Certainly took me a while to get launched, a lot of baggage comes with a PA!! Was really happy with the fishing platform though and its a great feeling having a place for everything. The Lowrance 4x dsi sounder is a big improvement on what i have been using. Good to know the fish are there even if i cant get a bite! Pulled up a little sore this morning. Body needs to get used to pedalling rather than paddling!

Sean


----------



## Ubolt (Dec 8, 2009)

That's what I do when I launch. Did you find the firmer bit of mud? Water has been really dirty from all the rain. Bit disappointing you guys didn't catch anything


----------



## Zilch (Oct 10, 2011)

Looks nice Sean 8)

Pity about the fish but I suspect you are saving yourself for the mully you yearn for 

Thanks for posting labrat.

Steve


----------



## Squidley (May 8, 2010)

Labrat, was the launch spot downstream or upstream of the boardwalk? Still haven't tried the Onka. Sean, with the pedals pushed all the way forward are your legs straightened out? I've heard if you're repeatedly extending your knees you can end up sore-er than you need to. I like the vantage point that sweet seat gives you. Might I run into you in it on the gulf?


----------



## labrat (Jul 25, 2008)

Ubolt - if you're disappointed imagine how I feel! :lol:

Squidley - Upstream - next to the rocks at the picnic area.


----------



## eagle4031 (Jan 29, 2010)

thanks for the report --- looks to be a great day on water anyway


----------



## GlenelgKiller (Mar 13, 2012)

Squidley said:


> Sean, with the pedals pushed all the way forward are your legs straightened out? I've heard if you're repeatedly extending your knees you can end up sore-er than you need to. I like the vantage point that sweet seat gives you. Might I run into you in it on the gulf?

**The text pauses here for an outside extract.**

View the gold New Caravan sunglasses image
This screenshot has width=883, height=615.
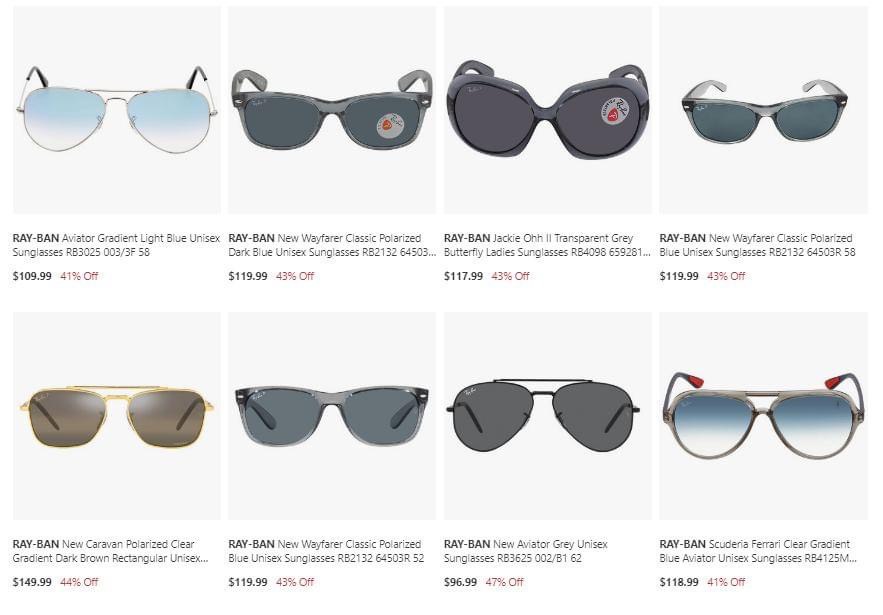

Hey Chris. I think i need to adjust the pedals more forward until i only have a slight bend (ie same as cycling) as on the weekend i think i was a little to tucked in. Lower back a bit sore the next day as a result. A play around with pedals and that awesome seat should sort me out! You most certainly will see me out on the gulf very soon, hanging to chase some snapper at next opportunity. Will let you know when next i plan to and you are more than welcome to have a pedal. I will watch your rods for any of those pesky snapper :lol:


----------



## GlenelgKiller (Mar 13, 2012)

Zilch said:


> Looks nice Sean 8)
> 
> Pity about the fish but I suspect you are saving yourself for the mully you yearn for
> 
> ...


I really enjoyed the space in the PA Steve but seems to take forever to unpack and pack up, will get more efficient at it i expect. Yes, a mully would look great draped over the bow! One day.....


----------



## Barrabundy (Sep 29, 2008)

is that tidal water? Looks like a nice flathead spot, not that I'd know.


----------



## GlenelgKiller (Mar 13, 2012)

Barrabundy said:


> is that tidal water? Looks like a nice flathead spot, not that I'd know.


Yeah it is BB, quite strong run at times. I haven't caught any flatties however but others may have. Mullet, salmon trout, bream and big mullies (at least i have seen them caught there on youtube).


----------



## Ubolt (Dec 8, 2009)

Don't get too many flathead in there a few down on the sand flats near the mouth. Supposedly lots of school mullaway at certain times only caught half a dozen my self over a couple of years


----------